Under § 328(a), only “developments not capable of being anticipated at the time of the fixing of [the] terms and conditions” of engagement may render- a previously approved term improvident. 11 U.S.C. § 328(a). To support its finding of improvidence under § 328(a), the Bankruptcy Court found that the duplication of services by Lazard and Houlihan could not have been foreseen by the Bankruptcy Court at the time it approved the Committee’s application to retain Houlihan. Id. at 354. However, as the Bankruptcy Court pointed out in its Opinion, the duplicative services that concerned it were clearly set forth in the respective engagement agreements of the two firms. Id. at 351. Thus, whether or not those services were inappropriately duplicative, the potential for duplication was certainly not unforeseeable. The Court concludes, therefore, that the Bankruptcy Court abused its discretion by basing its reduction of Houlihan’s monthly fee on a clearly erroneous finding of fact.

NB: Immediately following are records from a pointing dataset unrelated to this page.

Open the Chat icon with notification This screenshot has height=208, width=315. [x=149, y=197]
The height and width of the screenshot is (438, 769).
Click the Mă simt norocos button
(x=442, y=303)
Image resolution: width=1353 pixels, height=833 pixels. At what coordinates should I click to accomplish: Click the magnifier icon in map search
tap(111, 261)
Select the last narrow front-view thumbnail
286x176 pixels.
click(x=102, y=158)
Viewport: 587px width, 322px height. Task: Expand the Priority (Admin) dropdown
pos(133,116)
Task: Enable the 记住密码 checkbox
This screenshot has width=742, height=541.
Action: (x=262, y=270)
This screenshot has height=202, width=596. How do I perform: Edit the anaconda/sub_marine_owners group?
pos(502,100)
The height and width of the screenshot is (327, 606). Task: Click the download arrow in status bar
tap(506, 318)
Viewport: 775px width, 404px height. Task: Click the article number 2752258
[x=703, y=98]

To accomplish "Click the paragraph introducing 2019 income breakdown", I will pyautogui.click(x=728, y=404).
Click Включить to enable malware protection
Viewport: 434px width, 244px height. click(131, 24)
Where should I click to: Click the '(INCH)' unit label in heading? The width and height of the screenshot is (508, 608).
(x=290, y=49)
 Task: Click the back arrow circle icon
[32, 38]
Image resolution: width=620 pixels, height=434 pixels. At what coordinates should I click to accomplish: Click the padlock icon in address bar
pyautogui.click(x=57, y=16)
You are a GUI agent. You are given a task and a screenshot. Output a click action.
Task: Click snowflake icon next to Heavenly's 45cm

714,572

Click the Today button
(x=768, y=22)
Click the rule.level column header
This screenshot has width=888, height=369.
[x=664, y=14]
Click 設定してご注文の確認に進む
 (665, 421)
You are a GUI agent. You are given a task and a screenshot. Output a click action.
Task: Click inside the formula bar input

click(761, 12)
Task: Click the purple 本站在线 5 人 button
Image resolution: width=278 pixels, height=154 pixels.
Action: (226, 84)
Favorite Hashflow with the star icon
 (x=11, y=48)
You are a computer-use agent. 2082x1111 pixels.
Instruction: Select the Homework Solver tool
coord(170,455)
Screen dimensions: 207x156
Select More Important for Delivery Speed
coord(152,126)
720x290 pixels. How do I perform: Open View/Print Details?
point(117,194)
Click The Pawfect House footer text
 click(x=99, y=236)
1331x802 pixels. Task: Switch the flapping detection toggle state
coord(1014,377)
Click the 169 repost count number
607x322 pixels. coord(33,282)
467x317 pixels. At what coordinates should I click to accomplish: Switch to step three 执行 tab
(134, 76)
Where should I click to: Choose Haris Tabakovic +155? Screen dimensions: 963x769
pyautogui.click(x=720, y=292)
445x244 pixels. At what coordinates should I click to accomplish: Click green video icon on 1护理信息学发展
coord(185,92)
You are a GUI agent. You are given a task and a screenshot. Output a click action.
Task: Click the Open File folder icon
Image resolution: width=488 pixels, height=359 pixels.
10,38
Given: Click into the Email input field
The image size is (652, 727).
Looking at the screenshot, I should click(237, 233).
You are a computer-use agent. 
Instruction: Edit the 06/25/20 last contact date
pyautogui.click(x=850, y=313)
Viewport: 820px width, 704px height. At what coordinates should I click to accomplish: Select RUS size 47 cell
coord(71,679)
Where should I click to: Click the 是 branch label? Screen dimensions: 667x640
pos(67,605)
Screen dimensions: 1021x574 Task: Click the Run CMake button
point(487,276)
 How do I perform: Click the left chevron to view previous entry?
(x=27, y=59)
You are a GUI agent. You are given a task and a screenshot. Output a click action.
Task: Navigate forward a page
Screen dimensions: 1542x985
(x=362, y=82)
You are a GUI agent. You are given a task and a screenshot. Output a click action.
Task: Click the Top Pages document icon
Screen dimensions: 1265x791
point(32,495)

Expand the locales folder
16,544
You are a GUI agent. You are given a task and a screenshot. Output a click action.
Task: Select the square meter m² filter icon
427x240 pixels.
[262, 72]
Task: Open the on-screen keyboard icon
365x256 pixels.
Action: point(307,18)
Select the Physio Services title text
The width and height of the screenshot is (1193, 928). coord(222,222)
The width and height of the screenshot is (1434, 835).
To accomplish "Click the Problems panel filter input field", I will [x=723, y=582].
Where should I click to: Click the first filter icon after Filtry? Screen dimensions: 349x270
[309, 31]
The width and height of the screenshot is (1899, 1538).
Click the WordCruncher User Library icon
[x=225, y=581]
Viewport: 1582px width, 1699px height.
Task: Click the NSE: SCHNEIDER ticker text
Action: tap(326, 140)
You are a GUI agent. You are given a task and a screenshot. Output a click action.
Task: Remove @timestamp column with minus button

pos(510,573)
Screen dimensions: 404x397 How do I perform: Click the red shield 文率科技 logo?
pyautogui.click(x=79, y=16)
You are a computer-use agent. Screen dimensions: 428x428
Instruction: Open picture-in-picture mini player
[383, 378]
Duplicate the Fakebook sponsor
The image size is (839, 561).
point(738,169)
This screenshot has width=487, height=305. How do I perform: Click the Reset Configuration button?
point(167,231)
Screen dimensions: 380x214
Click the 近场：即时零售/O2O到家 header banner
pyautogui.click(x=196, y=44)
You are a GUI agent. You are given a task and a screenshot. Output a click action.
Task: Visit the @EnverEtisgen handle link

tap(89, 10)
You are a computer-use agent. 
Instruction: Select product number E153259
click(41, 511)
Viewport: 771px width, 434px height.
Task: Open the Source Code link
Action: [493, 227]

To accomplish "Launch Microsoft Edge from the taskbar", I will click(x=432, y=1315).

The Bankruptcy Court did not explain its decision to award reimbursement of actual, necessary expenses of $93,109.40 rather than the $108,541.52 requested by Houlihan. However, Houlihan does not dispute that reduction, so the Court will affirm that portion of the Bankruptcy Court’s award. Finally the Court concludes that the Bankruptcy Court did not abuse its discretion in awarding Houlihan a transaction fee of $2,018,750.00.

CONCLUSION

Having found that the Bankruptcy Court abused its discretion in reducing Houlihan’s monthly fee, the Court will reverse the Fee Order of the Bankruptcy Court and approve Houlihan’s final fee application for monthly fees totaling $2,275,000.00. The Court will affirm the Bankruptcy Court’s award of a transaction fee of $2,018,750.00 and reimbursement of actual, necessary expenses of $93,109.40.

An appropriate order will be entered.

FINAL ORDER

At Wilmington, this 8th day of November 2005, for the reasons set forth in the Memorandum Opinion issued this date,

IT IS HEREBY ORDERED that:

*5381. The May 5, 2005 Order of the United States Bankruptcy Court for the District of Delaware (Bankr.Case No. OS-12872, D.I. 3047) is REVERSED with respect to its award for professional services rendered and AFFIRMED with respect to its award of a transaction fee and reimbursement of actual, necessary expenses;

2. The final fee application of Houlihan, Lokey, Howard & Zukin (“Houlihan”) is approved and Houlihan is allowed final compensation in the amount of $4,386,940.40, which represents $2,275,000.00 for professional services rendered, $2,018,750.00 for a transaction fee, and $93,190.40 for reimbursement of actual, necessary expenses;

3. Northwestern Corporation is authorized and directed to make payment to Houlihan for such allowed compensation and expenses to the extent not already paid as of the date of this Order.